Un latiguillo de hace décadas sostiene que el Estado debería concentrarse en la educación, la salud, la justicia y la seguridad.
No estoy para nada de acuerdo con eso, pero pongamos el foco en una obligación autoasumida por los liberales: la educación.
Hace ya mucho tiempo que los infatigables buscadores de negocios a expensas del conjunto de la población, descubrieron que la educación también podía serlo, no solo dando libertad absoluta a la educación privada para los sectores de mayores ingresos, sino también a la educación de gestión privada fundada en subsidios estatales.
Esta veta tiene como condición necesaria de crecimiento el deterioro de la escuela pública. A ello contribuye con fuerza la reforma constitucional de 1994, que derivó las administraciones educativas al ámbito de cada provincia, construyendo así una monumental discriminación entre jurisdicciones, tal que a las regiones más pobres del país se les marca un camino de deterioro solo evitable por un acuerdo nacional que lo evite.
Los docentes, por supuesto, son el medio imprescindible para implementar cualquier plan educativo, con una participación necesaria que es bueno recordar que debe ir mucho más allá de lo instrumental inmediato, porque sin la participación docente en la configuración de los planes, programas y métodos es inimaginable un resultado mínimamente eficiente.
Es en este marco político y conceptual que se debe analizar el salario docente y todo el resto del contexto de trabajo.

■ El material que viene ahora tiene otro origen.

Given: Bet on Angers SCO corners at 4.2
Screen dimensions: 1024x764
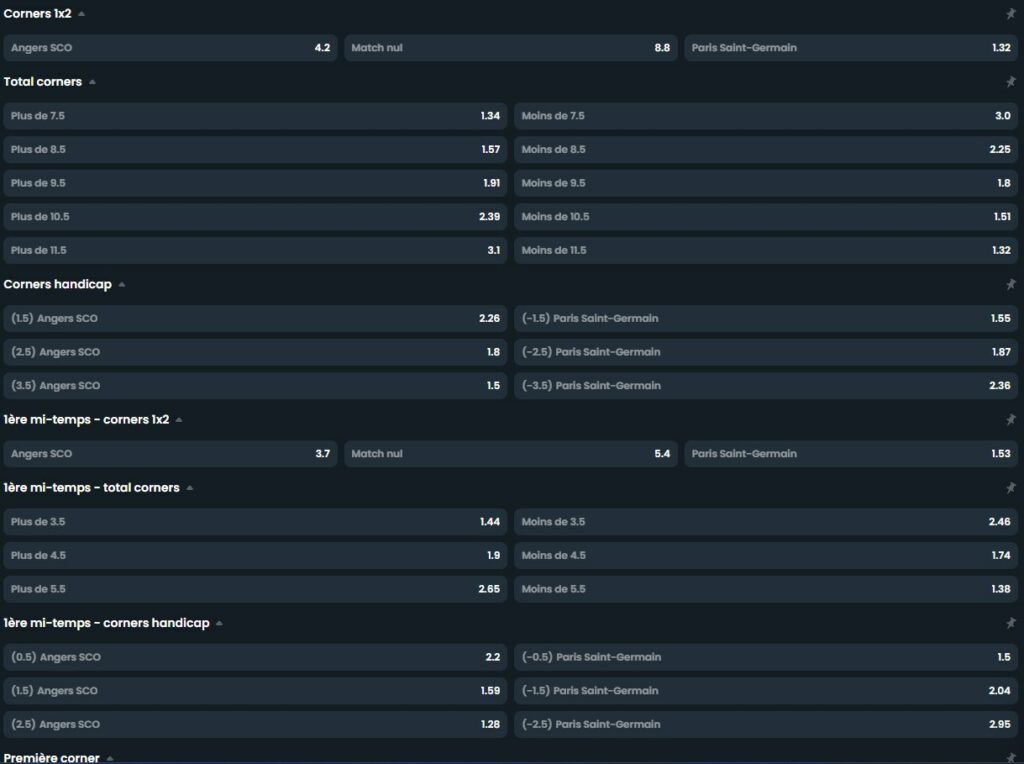Looking at the screenshot, I should coord(170,48).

Reitero: La educación pública es una obligación irrenunciable del Estado y los docentes capacitados y dignamente remunerados son un componente obvio de esa obligación.

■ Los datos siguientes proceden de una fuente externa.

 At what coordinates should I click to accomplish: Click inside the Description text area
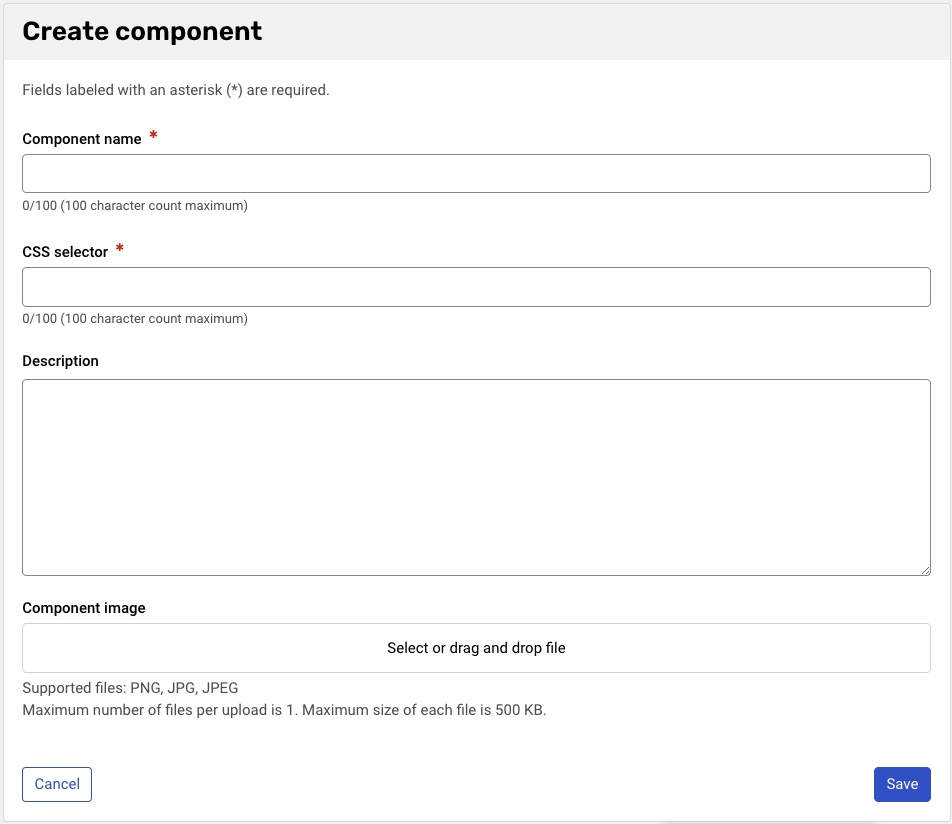click(x=476, y=477)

Este concepto es de alcance nacional y no fraccionable distrito por distrito. Si una Provincia no tiene los recursos, el Estado nacional tiene la obligación de proveerlos. Tiene la obligación esencial, más allá de las normas que se hayan dictado escapando de esa responsabilidad, a las cuales ni siquiera haría falta modificarlas, sino que deberían ser ignoradas, detrás del objetivo superior de garantizar un tema tan básico para la comunidad.
Todo argumento que se oponga a lo antedicho deviene falso en términos inmediatos. Una Provincia – como lo hacen Buenos Aires o CABA – no puede afirmar que no tiene recursos para pagar dignamente. Debe reclamar a la Nación.
Es así de simple.
Despues de eso, reitero: después de entender y asumir eso, aparece el análisis de ciertas conductas adaptativas que parte del colectivo docente pueda haber desarrollado a través del tiempo como consecuencia del destrato sistemático. El ausentismo innecesario o cualquier otra forma de reducción del compromiso del educador pueden y deben ser encarados con fuerza. Eso debe suceder un minuto despúes de reconocer de manera efectiva la responsabilidad del Estado nacional frente a una educación pública de jerarquía.